■ Work to complete
Print the data that follows exactly.

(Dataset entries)

==============================

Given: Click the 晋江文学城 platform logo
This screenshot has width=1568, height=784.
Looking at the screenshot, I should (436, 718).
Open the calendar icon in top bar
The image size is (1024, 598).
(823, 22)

==============================

■ Task answer
Given: Click the 晋江文学城 platform logo
This screenshot has width=1568, height=784.
Looking at the screenshot, I should (436, 718).
Open the calendar icon in top bar
The image size is (1024, 598).
(823, 22)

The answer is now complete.